I've recently started the next level, and found myself in some overwhelm, which is ok, it's hard at times but there's growth too. But add to this, ending a relationship I had with this amazing woman I've gotten to know over the course of about 5 years, and fell madly in love with, so it's been a bit tough. The funny thing about this woman is that just as I feel I'm getting past the pain, something pulls me back, again and again. A mutual friend is trying to get us together again but I'm resisting because I know what will happen, I'll fall for her games again and get hurt, so no more. To be honest every fibre of my being is saying go back, it'll be differant, but no, some things just don't change.
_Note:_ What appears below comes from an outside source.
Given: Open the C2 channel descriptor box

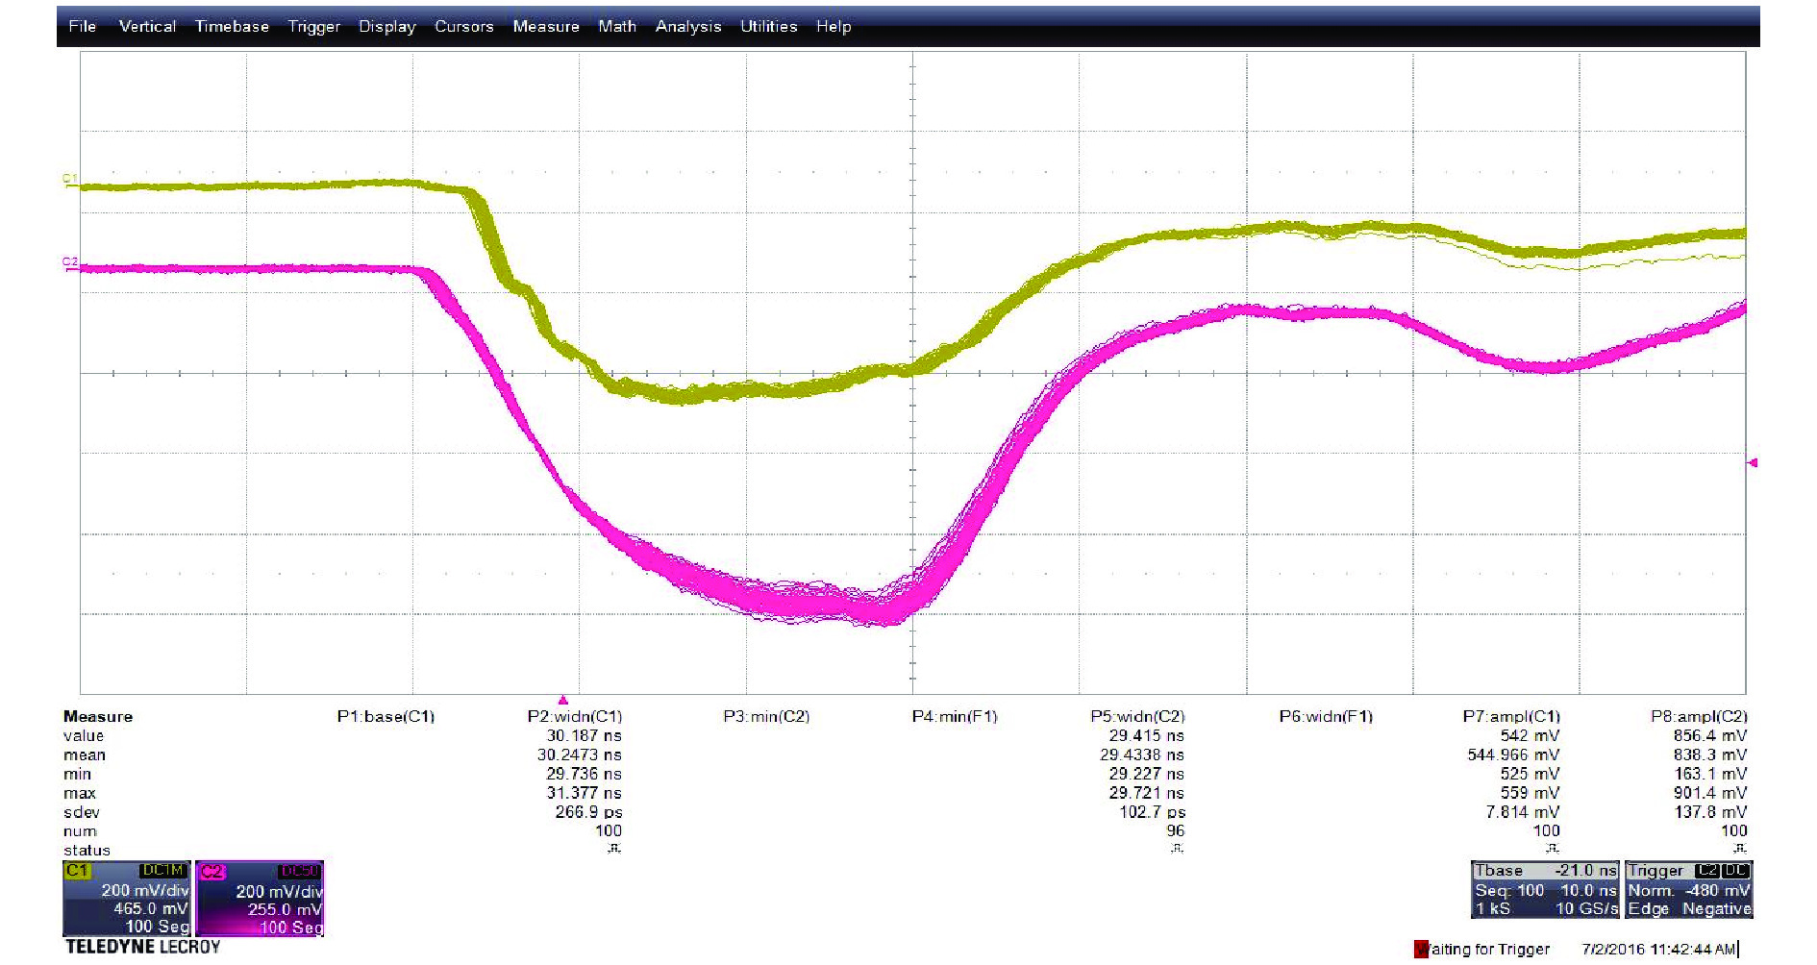Looking at the screenshot, I should point(260,899).
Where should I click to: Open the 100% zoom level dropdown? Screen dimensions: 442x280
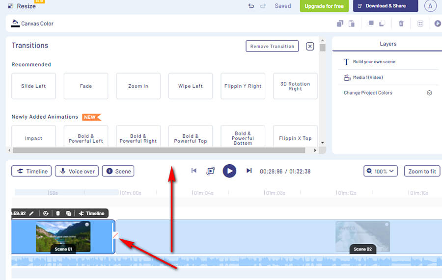pos(380,171)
All this got me thinking about my stuff, about people, about life. We go through life just following impulses, instincts, desires, needs. We're drawn to do things, be a certain way, think a certain way, why? most of the time we have no idea, we just do.
Sometimes life is like a merry-go-round, we get on and go round and round, only momentarily pauseing to catch our breath and then off again, round and round we go.
It's in that all too breif pause that we can get off the ride and stop going around, getting nowhere. Stop and ask ourselves why?, what's the point?, constantly repeating the same scenarios, the same mind games we all play, the same pain we put ourselves and others through.
It feels like trying to stop a following river with our hands and body, impossible, but with appropriate materials it can be done, one step at a time.
Same with lifes merry-go-round, it can be stopped, one ride at a time. The funny thing though, life and desires can put you to sleep so quickly, before you know it you're going round again. Every thing in you is saying do it, but a tiny voice, barely heard is saying no, stop, think.
Anyway I'm off the ride, I've run out of cash lol.